Чижов смущенно улыбался. Поднял голову, чтобы посмотреть на Рычкова, а увидел вдали знакомые фигуры командира и штурмана.
— Наши идут.
Рычков обернулся!
— Не вижу.
— Как же, вон, за килями.
— Вот это наблюдательность! А я не пойму, они ли это?
— Они, — польщенный такой, оценкой, подтвердил Чижов.
— А лучше всего видно из командирской кабины.
Техник самолета хитровато спросил:
— А не претендуешь ли ты, Паша, на штурвал?
— У меня своя кабина. Я люблю морзянку. Люблю давать радиограмму на землю: «Задание выполнили». И если кому завидую, то лишь одному своему однокашнику. Какую он дал радиограмму! Подумать только: «Москва. Кремль. Сталину. Нахожусь над Берлином. Задание выполнил». После войны придут молодые радисты, спросят: «На какой, товарищ старшина, волне вы работали?» «Известно, на какой, на победной», — отвечу им. Так что своим местом я дорожу.
Подойдя к самолету, командир и штурман продолжили начатый в пути разговор. У Журавлева не выходил из головы вчерашний полет Бочкарева. Кто-то пойдет на задание сегодня. Трудно, рискованно, может быть едва осуществимо, но кто-то же пойдет.
— Ведь задание никто не отменял, — уже вслух сказал Журавлев. Он хотел лететь. Он хотел пойти к командиру полка и прямо сказать об этом.
— Не отменяли…
— Значит, мы должны быть готовы к такому полету. Могут послать, а?

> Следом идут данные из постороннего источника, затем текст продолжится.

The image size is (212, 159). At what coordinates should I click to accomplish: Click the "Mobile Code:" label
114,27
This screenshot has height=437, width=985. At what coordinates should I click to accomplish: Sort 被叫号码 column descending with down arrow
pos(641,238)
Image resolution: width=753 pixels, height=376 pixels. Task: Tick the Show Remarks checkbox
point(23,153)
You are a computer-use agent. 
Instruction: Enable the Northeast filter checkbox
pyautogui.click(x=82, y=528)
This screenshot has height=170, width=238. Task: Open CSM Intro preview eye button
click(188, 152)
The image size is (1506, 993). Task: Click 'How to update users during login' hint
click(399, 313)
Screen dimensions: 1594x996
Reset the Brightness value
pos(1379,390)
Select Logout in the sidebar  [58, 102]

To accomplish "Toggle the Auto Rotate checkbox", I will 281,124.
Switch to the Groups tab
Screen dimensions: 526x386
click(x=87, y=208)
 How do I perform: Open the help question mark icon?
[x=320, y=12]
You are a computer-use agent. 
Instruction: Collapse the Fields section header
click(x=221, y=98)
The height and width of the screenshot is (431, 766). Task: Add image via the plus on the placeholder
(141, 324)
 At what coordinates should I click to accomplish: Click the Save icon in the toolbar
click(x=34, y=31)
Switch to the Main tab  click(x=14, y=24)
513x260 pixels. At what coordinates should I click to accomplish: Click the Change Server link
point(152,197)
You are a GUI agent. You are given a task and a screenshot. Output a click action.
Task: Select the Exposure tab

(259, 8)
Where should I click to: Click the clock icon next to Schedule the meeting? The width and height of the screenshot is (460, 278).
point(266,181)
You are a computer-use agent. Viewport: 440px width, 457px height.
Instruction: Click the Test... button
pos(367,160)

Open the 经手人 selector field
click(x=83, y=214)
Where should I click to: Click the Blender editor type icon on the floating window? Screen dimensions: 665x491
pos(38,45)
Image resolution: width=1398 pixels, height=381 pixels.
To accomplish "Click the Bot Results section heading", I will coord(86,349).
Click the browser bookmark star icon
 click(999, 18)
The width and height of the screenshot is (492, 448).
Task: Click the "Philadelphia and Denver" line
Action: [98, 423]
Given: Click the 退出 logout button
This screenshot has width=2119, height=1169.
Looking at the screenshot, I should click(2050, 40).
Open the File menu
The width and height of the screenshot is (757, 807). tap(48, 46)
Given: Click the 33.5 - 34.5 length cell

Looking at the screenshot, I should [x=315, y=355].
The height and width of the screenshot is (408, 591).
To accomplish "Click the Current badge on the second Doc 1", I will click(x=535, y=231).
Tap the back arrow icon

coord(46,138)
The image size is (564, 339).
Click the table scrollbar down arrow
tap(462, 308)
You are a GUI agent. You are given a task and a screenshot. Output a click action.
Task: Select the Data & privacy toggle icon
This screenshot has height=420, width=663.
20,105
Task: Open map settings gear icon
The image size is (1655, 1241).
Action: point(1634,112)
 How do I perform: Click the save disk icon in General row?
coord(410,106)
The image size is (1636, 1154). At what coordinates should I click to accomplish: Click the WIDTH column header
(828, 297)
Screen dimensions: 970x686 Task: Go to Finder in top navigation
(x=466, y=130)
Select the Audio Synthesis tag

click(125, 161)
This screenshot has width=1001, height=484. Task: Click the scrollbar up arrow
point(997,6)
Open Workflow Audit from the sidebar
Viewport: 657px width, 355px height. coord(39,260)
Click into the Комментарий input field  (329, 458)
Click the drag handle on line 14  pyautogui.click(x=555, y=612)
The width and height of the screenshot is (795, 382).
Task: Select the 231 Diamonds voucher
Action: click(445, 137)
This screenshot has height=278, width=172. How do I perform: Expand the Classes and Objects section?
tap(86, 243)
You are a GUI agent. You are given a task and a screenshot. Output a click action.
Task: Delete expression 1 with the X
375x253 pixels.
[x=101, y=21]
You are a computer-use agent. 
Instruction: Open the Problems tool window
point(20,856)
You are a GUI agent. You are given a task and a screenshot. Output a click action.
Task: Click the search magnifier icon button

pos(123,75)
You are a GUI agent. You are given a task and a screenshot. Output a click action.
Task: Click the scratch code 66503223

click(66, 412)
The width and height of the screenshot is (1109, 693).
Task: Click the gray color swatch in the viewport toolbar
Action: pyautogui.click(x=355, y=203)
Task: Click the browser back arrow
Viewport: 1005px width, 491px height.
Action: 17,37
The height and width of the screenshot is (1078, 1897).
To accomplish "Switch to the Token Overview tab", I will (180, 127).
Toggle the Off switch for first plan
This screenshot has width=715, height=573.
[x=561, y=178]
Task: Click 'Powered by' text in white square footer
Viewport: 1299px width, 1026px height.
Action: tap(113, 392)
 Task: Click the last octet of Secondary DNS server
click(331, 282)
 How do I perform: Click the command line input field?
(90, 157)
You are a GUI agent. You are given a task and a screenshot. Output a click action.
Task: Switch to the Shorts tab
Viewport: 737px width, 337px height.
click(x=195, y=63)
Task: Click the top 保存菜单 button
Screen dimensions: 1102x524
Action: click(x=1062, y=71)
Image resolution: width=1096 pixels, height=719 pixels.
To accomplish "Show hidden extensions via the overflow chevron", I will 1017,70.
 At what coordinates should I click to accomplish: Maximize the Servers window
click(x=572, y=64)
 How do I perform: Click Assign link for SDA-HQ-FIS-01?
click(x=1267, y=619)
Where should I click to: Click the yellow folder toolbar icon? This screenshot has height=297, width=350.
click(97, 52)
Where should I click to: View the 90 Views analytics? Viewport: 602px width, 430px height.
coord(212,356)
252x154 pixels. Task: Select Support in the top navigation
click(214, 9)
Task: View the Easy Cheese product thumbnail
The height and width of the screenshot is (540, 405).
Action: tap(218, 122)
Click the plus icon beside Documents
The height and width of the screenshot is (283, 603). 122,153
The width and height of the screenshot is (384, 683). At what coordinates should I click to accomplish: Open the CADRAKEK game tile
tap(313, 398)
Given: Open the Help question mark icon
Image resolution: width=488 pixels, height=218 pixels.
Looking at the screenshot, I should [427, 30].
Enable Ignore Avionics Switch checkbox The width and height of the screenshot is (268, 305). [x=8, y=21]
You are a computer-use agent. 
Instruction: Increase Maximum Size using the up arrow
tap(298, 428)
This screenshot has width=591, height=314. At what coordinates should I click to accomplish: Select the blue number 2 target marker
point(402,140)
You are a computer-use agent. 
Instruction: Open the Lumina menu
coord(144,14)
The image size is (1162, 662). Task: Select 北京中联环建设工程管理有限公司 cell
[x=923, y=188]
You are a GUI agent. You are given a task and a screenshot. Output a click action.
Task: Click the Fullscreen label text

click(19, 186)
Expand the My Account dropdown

Турин полез за портсигаром и только затянулся папиросой, шумно выдохнул:
— Не приведи господь…
— Ну а если полетим? — спросил, уже горячась, Журавлев.
— Тяжко будет, командир. Задача со многими неизвестными.
Молчавший до того Рычков обратился к Чижову:
— А что, если явиться к ним утречком: «Гутен морген, господа завоеватели!» И в подарок — трехтоночку. Представляешь, что будет, если накроет их целая дивизия! Аэродром вывернется наизнанку, земля с небом смешается. И тогда их песенка спета. Вот так, малыш…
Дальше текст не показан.